Пальцы сунешь – мущина становится как кукла на перчатке: таращит глаза, открывает и закрывает рот, активно двигает руками.
Руку вытащишь – мущина обмякает, падает рядом тряпочкой – до нового употребления…
LiveJournal, zlaya_koroleva
– Думаю, это просто подготовка к контакту. Понимаешь? «Они» нас готовят к встрече. И город наш – как раз, похоже, место такой встречи.
– Какие же они уроды тогда, что так готовятся? Представляешь? Натуральные уроды… Страшилища чешуйчатые… Ненавижу их!
– Вот-вот. Наверное, именно страшилища. Потому и чистят место встречи, чтобы не было никого из этих, как их, ксенофобов. Чтобы спокойные и флегматичные все были. И не боялись чтобы ничего и никого… И ты – поспокойнее, поспокойнее будь. Нам еще с тобой работать и работать.

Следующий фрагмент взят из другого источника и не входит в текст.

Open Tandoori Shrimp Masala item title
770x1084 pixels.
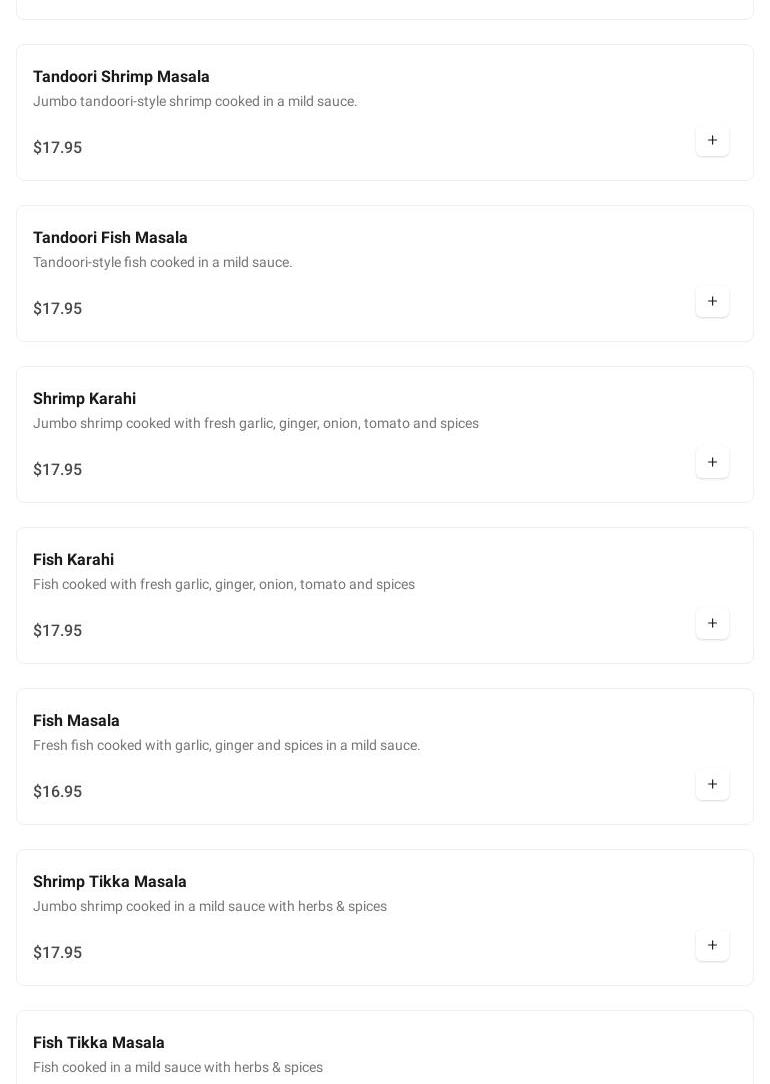(x=121, y=77)
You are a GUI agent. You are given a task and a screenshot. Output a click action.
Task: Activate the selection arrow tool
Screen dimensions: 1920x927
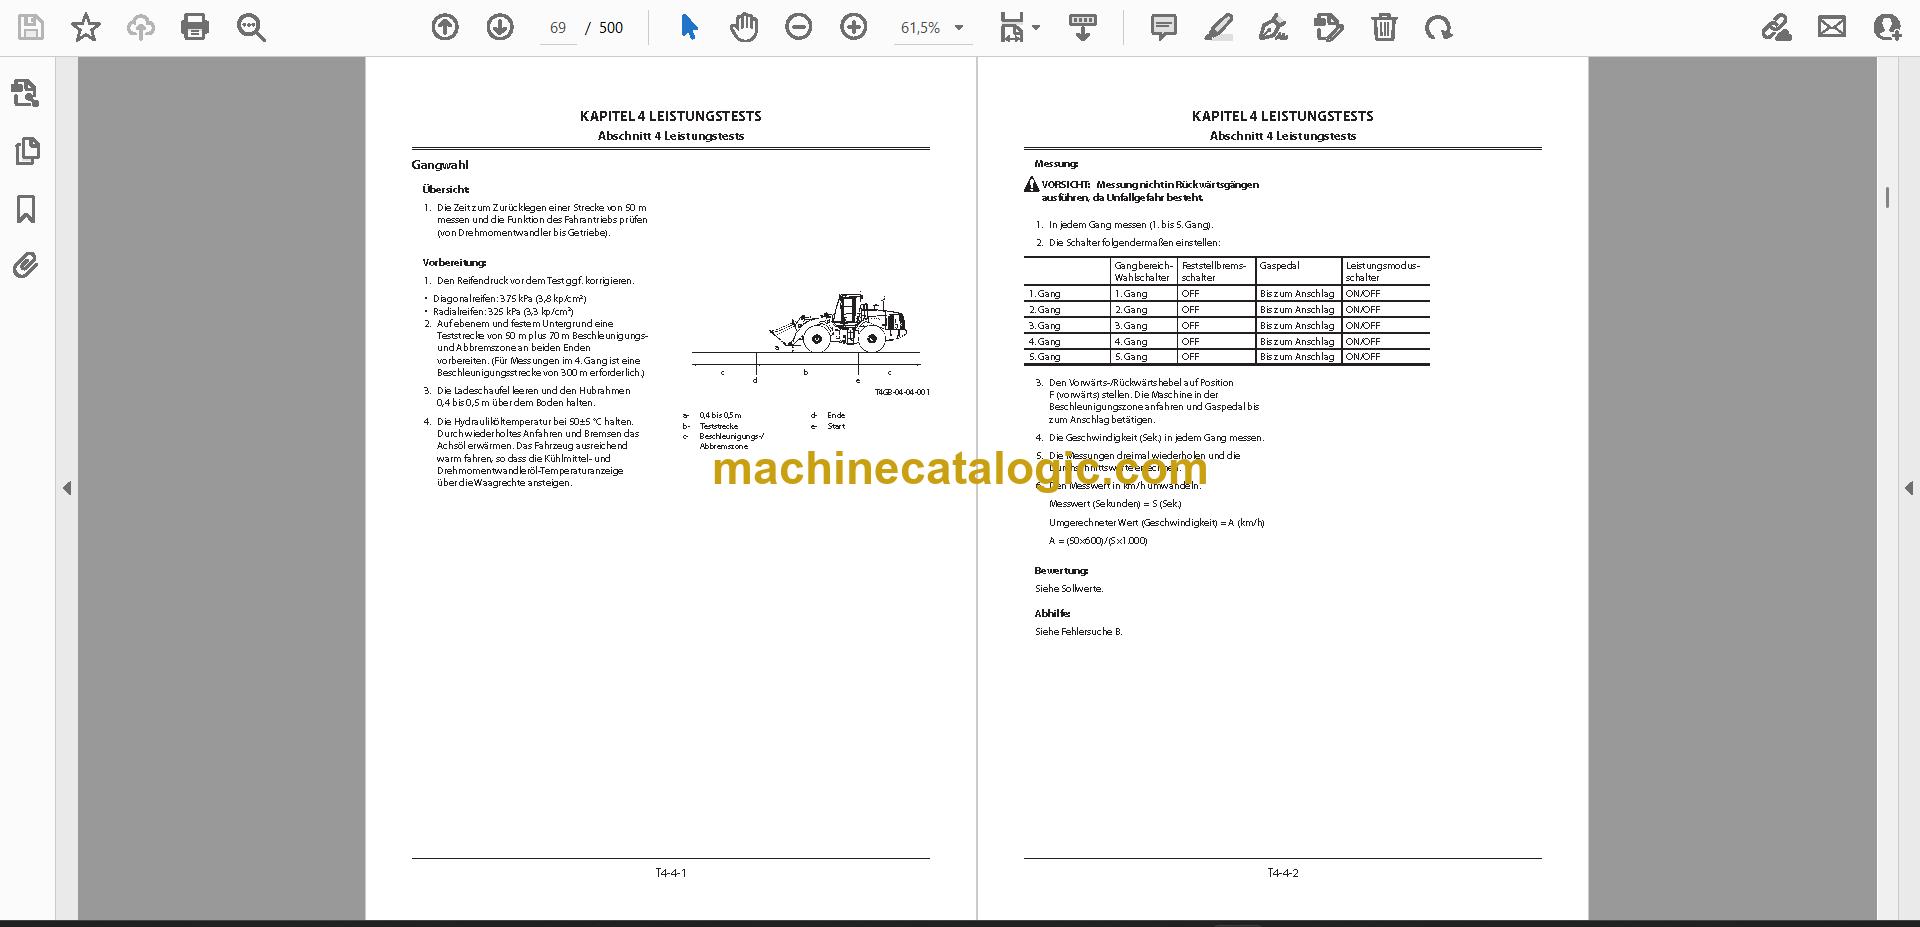(x=689, y=27)
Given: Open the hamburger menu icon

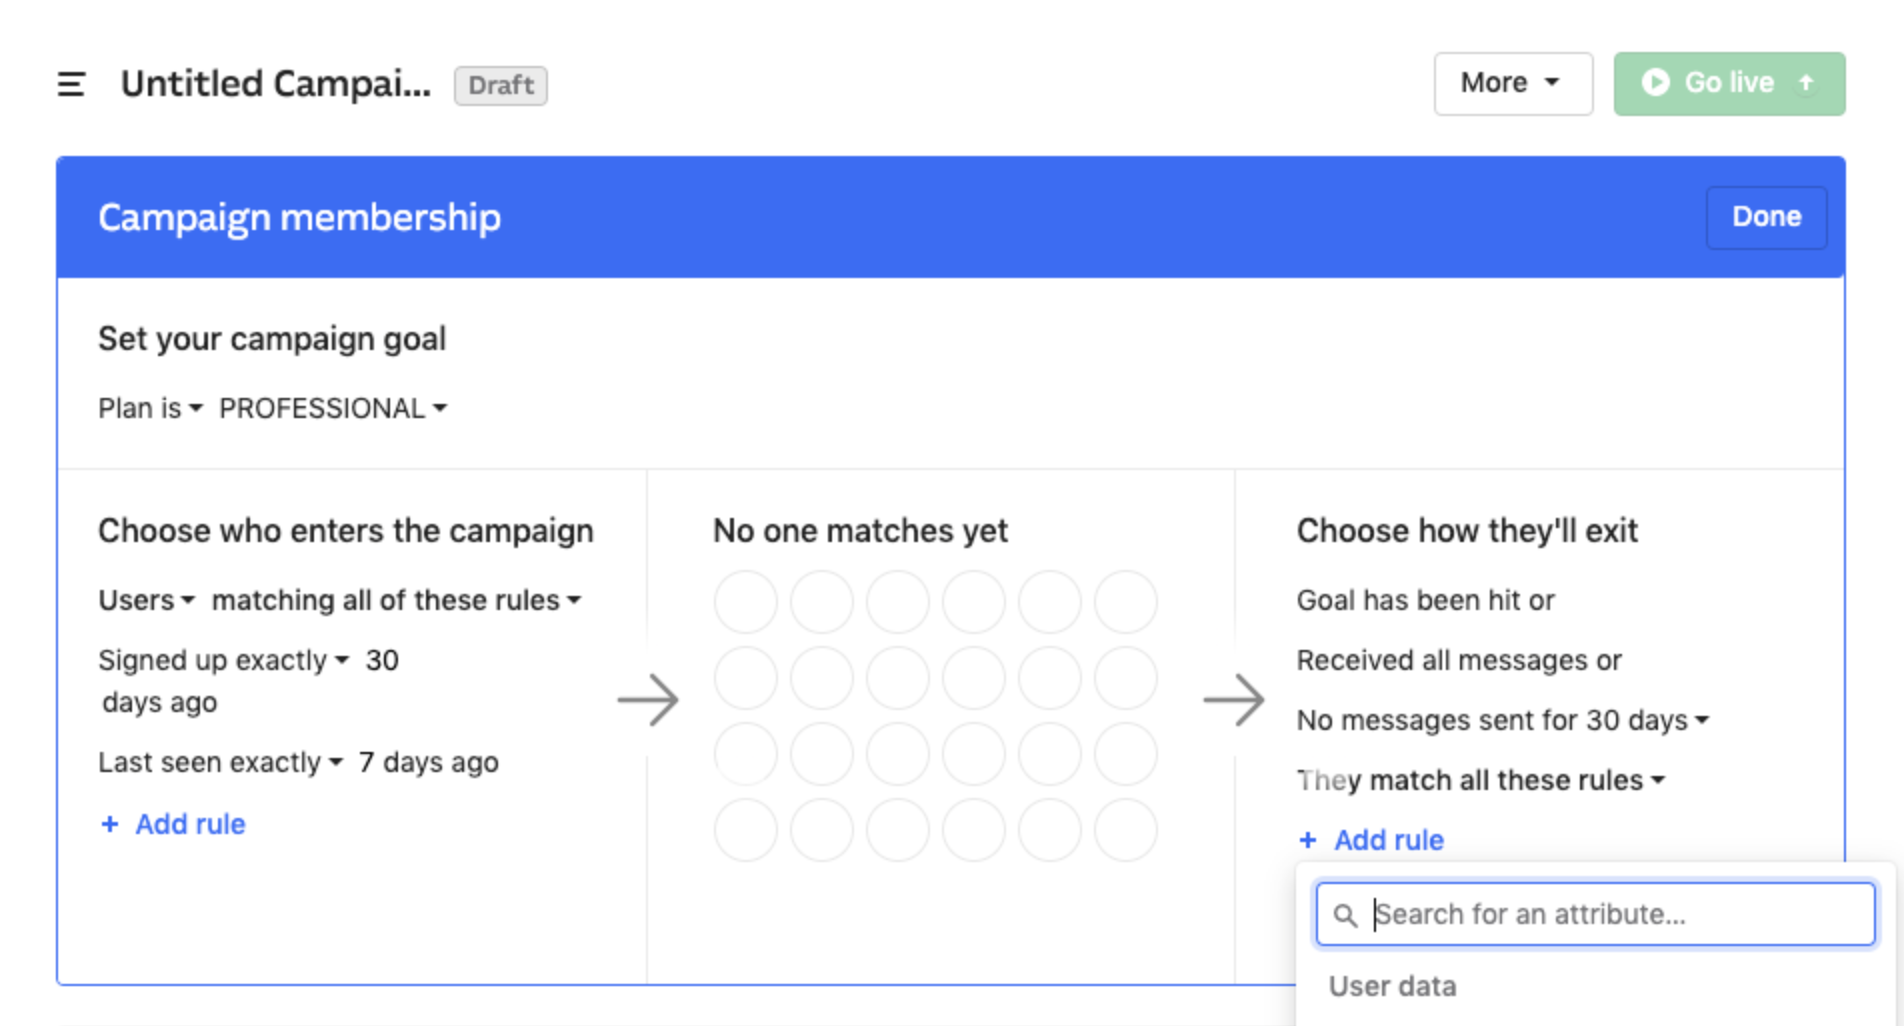Looking at the screenshot, I should 71,84.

– Ну, что ж… Тоже, типа, гипотеза. Не хуже и не лучше других. То есть, те, кто еще остался – это вроде как почетный караул, и толпы встречающих, и в воздух чепчики?
– Вроде того, вроде того.
Виктор встретился с Верой в первый раз совсем недавно, всего с полмесяца назад. Она тогда стояла в окружении каких-то туристов с рюкзаками на асфальтовом пятачке в самом конце Мостовой. Это не та мостовая, что бессмертным булыжником выложена, а деревня такая – Мостовая, куда доехал Кудряшов со своей инспекцией-разведкой «краев» зоны. Дальше за асфальтом был проселок, пустые осенние поля и лес, из которого, похоже, туристы и вышли.
– Ну, чего стоим, кого ждем?
Стандартный вопрос вызвал вдруг смешки, перешедшие в откровенный ржач, когда уже и слезы из глаз, и в горле судороги и больно в животе, а все смеешься и смеешься, не переставая.
– Ничего себе – Зона! – прокашлялся, вытирая слезы, один.
– Да, вот. Так и живем, однако!
Минут двадцать ушло на выяснение обстоятельств нежданной встречи, рекомендации ребятам идти прямо по трассе на город, чтобы потом, если что, их подобрать. Хотя, они ничего конкретного не обещали. Они мялись, посматривая на старшего, и даже подумывали устроиться где-то здесь, на границе леса. В этом селе, в котором минимум треть домов, это уж точно, пустые стоят.
А Веру Виктор сразу пообещал подвезти в Заозерье, которое было последней его точкой на сегодня. Уазик чихнул остывшим движком, дернул и понесся вниз, к перекрестку. Потом налево по трассе мимо опустевших дачных поселков и маленьких, на два-три дома, деревушек, где и остановки-то автобусной не было никогда.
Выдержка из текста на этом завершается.